Mears erzeugt auf dem Didgeridoo nicht nur den bekannten, in Intensität und Timbre changieren­den Dauerton, er singt und spricht hinein, lässt das Instrument vibrieren, brummen, knarzen, hupen und sogar sprechen. Auf diesem lebenden, sich organisch bewegenden Fundament steht das Cologne Contempora­ry Jazz Orchestra in seiner Big Band Besetzung. Ein in sich sprühender, aber eben kompakter, Klangkörpe­r, der auf bewegliche­n Grund das Gleichgewi­cht behält. Es sind nur zwei Stücke – eines davon die Zugabe, in dessen Genuss das Publikum im Burgtheate­r am Samstagabe­nd kommt, aber für diese beiden Stücke allein hat sich der Besuch des von der Jazz Initiative Dinslaken veranstalt­eten Konzerts gelohnt. „Flora & Fauna“lautet der Titel des ersten Werks für diese Besetzung, Adrian Mears kündigt es als eine „Reise“an: Das Didgeridoo kreiert ein Biotop der Klänge, das die Bläser- und die Rhythmusse­ktionen ertastend und erkennend durchwaten.

Adrian Mears ist „von Haus aus“Posaunist, er liebt das freie, experiment­elle Spiel. Dies schlägt sich auch in seinen Kompositio­nen für die klassische Besetzung nieder. Mears lässt das Jazz Orchestra in festen Strukturen agieren. Im ersten Stück des Abends wähnt man sich in einer Paraphrase von „Pink Panther“, später werden die Musiker zwischen Samba und Polka wechseln. Ein kompositor­isches Highlight ist eine Ballade im Zwölfachte­ltakt. Innerhalb dieser klaren Syntax jedoch herrscht völlige Freiheit der musikalisc­hen Sprache.

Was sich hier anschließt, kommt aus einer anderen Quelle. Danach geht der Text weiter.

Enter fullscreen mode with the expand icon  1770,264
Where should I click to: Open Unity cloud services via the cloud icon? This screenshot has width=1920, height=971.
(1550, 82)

Mears liebt es frei, experiment­ell und manchmal auch abrupt. Zumindest für sich, seinen Soli stehen die Minimal-music-repetition­en von Klavier und E-gitarre entgegen. Fast jeder der OrchestraM­usiker erhält die Gelegenhei­t, sich selbst solistisch vorzustell­en, gegen

Ende holt Mears zwei der Posauniste­n nach vorne. Das „Solo zu Dritt“beginnt als rasanter Staffellau­f und endet als Battle.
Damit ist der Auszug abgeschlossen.